Trying to understand when and when not to enable IPS on zones
lostbackups
Newbie ✭
I'm starting to work on evaluating how we have IDS/IPS setup along with DPI-SSL. Right now I am questioning how we have our IPS enabled on different zones. Mainly, I'm trying to understand when you would enable IPS and when you wouldn't enable IPS on a zone. Yes, the simple answer is "enable IPS on a zone you want intrusion prevention" - but thinking about it in a more nuanced way, I think there's more to it then that. For example, you wouldn't just turn on IPS for EVERY zone in the name of being most secure, would you?
So naturally you'd want to have IPS enabled on WAN zones since the internet is the main source of attacks. However, say I have a zone added that contains all my user's computers and printers, would I also want IPS on that? Maybe... what about a custom zone with voip devices or another one with say door lock systems.
Currently, here is my config:
IPS Enabled:
- WAN (2 interfaces for Internet)
- LAN (servers)
- PC LAN (workstations and printers)
- DMZ
- WLAN (wireless internet main interface)
IPS Not Enabled:
- VOIP (voice servers and devices)
- WLAN Employee (WLAN sub-interface) (for company employees)
- WLAN Guest (WLAN sub-interface) (for customers)
Or would it be simple enough to just enable IPS only on WAN zones and call it good?
Answers
@lostbackups I'm going to take a stab at this.
Yes, you want it on for "almost everything" and the way you have it set in your examples are good.
The key to IPS is how you've set the IPS Global settings themselves. My TZ appliance looks like this:
I have not configured any settings behind the Configure button.
As an MSP I believe this configuration (IPS on WAN, LAN, WLAN, and my two LAB zones) will provide a moderate amount of protection.
At no point would I ever countenance, "IPS only on the WAN" as a valid security solution.
Hey Larry, thanks for your reply. Let me ask you, do you also have DPI-SSL enabled on those interfaces? If not, then the IDS/IPS system and its reporting are very limited since the majority of traffic will be encrypted. Then, if you do have DPI-SSL enabled, do you ever run into issues with sites breaking? I'm just asking all these questions since I want to work on setting up IPS and DPI-SSL in the best/most-correct way possible while eliminating the chance that things will break for end users.
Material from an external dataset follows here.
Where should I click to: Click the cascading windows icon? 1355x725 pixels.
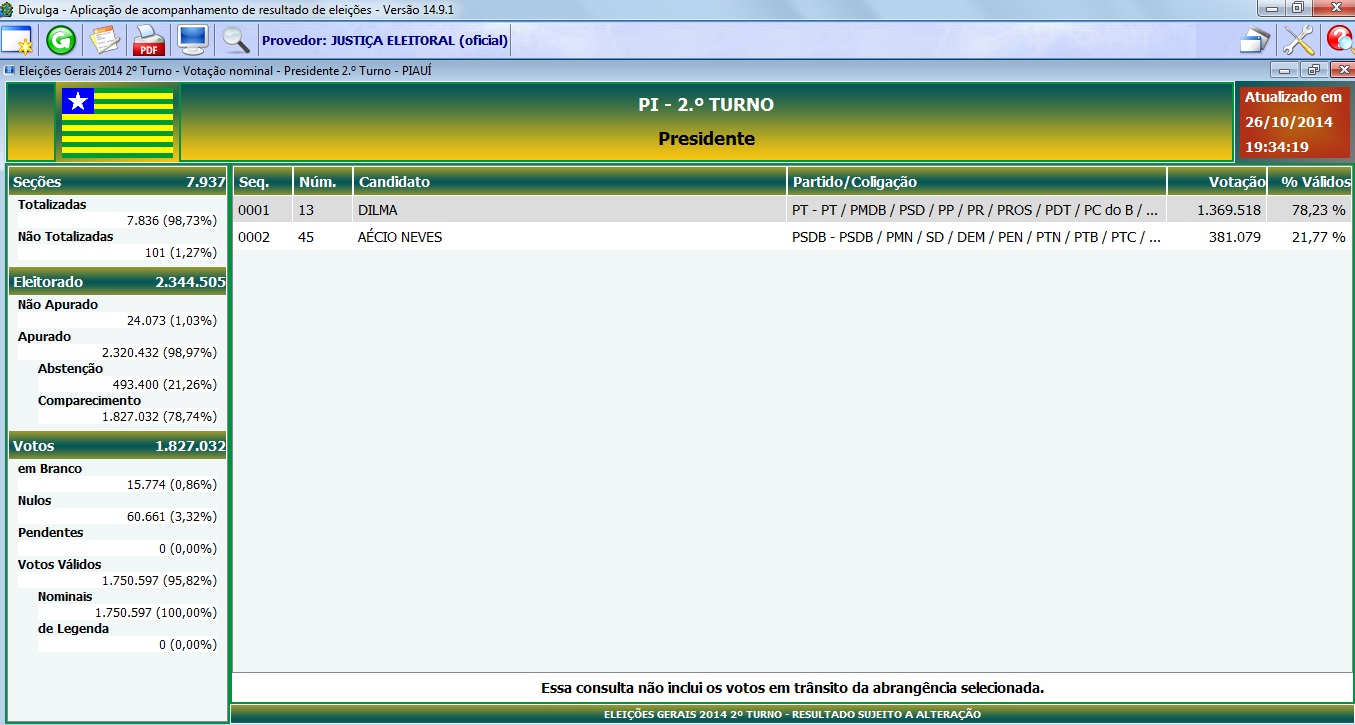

For the sites where DPI/SSL is enabled, and the documentation followed to the letter, I sometimes get calls from my clients about things not work.
And that's what exceptions are all about. I'll create the necessary override and let things work for the client after explaining - once again - why I am protecting them.
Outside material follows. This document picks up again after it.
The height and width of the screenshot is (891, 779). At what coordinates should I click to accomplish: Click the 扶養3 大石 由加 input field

It is the initial setting of expectations: Yes, this will slow things down somewhat. Yes, this may interfere with access, but I'm a phone call or email away. Yes, we are protecting you because that's what you pay me for...
Hey again Larry, could you link me to the documentation you used? I have been reading through the Sonicwall KB and, so far, I can only find the links listed below. They seem to cover most of the DPI-SSL configuration, but I'm trying to do a testing phase right now and I'm a little confused about how to specify just one PC or a group of PCs. The Exclusion/Inclusion group table with "Address Object/Group", "ServiceObject/Group" and "User Object/Group" sort of makes sense but I don't understand how the different options stack or get applied.. basically I don't want to accidentally apply DPI-SSL to anyone beyond one computer/user right now.